In inpatient settings, perioperative management of patients on GLP-1s requires special attention. As a safety precaution, American Society of Anesthesiologists (ASA) multi-society guidance recommends that “while some providers may believe it’s safest to pause the GLP-1 drug for surgery, they should consider whether the risk of delayed stomach emptying outweighs any risk that stopping the GLP-1 drug may have on the condition being addressed by the GLP-1 drug”. Given the impact of GLP-1-induced weight loss on lean muscle mass and bone tissue, implementing nutritional interventions (such as protein supplementation, micronutrient monitoring, and tailored feeding schedules) can help prevent complications and support recovery. Collaboration among pharmacy, endocrinology, and nutritional teams ensures continuity of care during post-operative transitions from hospital to home or outpatient settings. As identified in a new Blueprint for Action to advance comprehensive nutrition and obesity care, an integrated approach can help prevent care fragmentation, address obesity care management complexities, mitigate associated health risks, and identify opportunities for cost-effective strategies.
Evidence and Policy Trends
As GLP-1 utilization expands, research is increasingly exploring long-term nutritional implications. A consensus published in the American Journal of Clinical Nutrition emphasizes that “during GLP-1 use, nutritional and medical management of gastrointestinal side effects is critical, as is navigating altered dietary preferences and intakes, preventing nutrient deficiencies, preserving muscle and bone mass through resistance training and appropriate diet, and complementary lifestyle interventions”.
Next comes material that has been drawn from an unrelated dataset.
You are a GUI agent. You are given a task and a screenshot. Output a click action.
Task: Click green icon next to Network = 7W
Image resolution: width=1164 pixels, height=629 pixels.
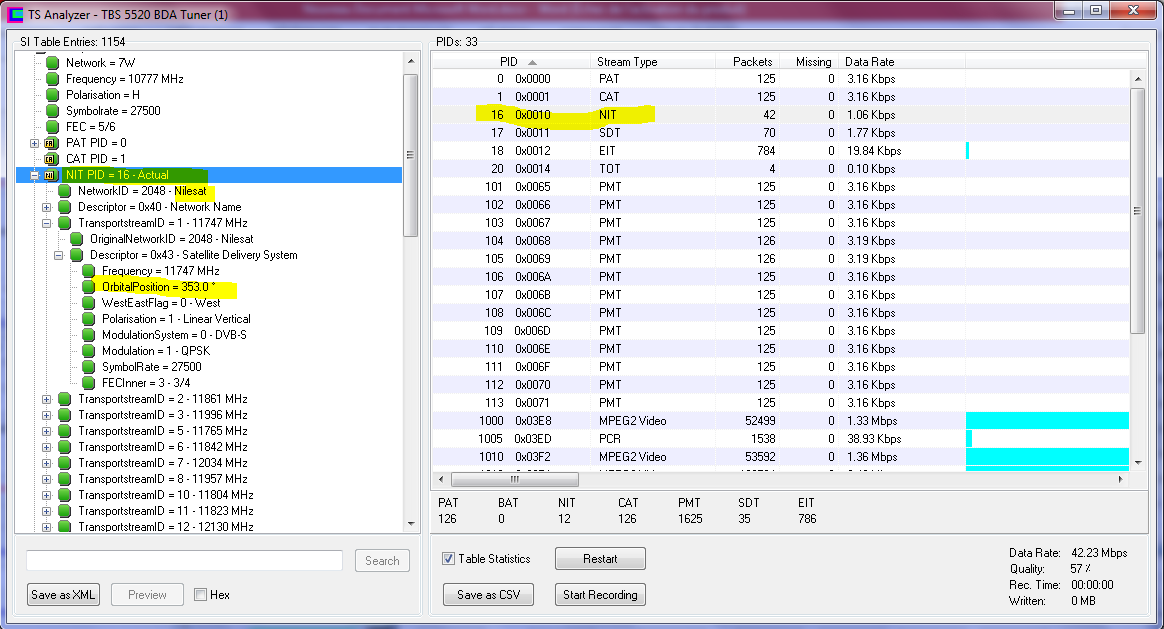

At the policy level, nutrition is gaining recognition as a quality-of-care measure. The expansion of the Malnutrition Care Score (MCS) measure to include adults aged 18 and older in 2026 provides hospitals with a timely opportunity to align nutritional process measures with broader care transformation goals. Developed through the Malnutrition Quality Improvement Initiative (MQii) in collaboration with the Academy of Nutrition and Dietetics, the MCS underscores the importance of systematically addressing malnutrition within inpatient care. By integrating GLP-1 management pathways with this and other national quality initiatives, hospitals can strengthen their value-based care strategies, improve care coordination, and demonstrate measurable improvements in patient outcomes.
Conclusion
GLP-1s are redefining the landscape of obesity and metabolic disease management, offering new possibilities for sustained weight reduction and improved cardiometabolic outcomes. Yet, these benefits can only be fully realized when nutrition is embedded as a core component of patient care. Integrating structured nutritional assessment, counseling, and monitoring into GLP-1 management pathways enables hospitals and health systems to safeguard nutritional status, reduce complications, and support functional recovery.
As healthcare increasingly shifts toward value-based and patient-centered models, aligning obesity pharmacotherapy with nutrition-focused quality initiatives (such as implementation of the MCS) positions organizations to deliver more comprehensive, efficient, and equitable care. By prioritizing nutrition within GLP-1 programs, hospitals can enhance clinical outcomes, advance quality performance, and contribute to sustainable improvements in population health.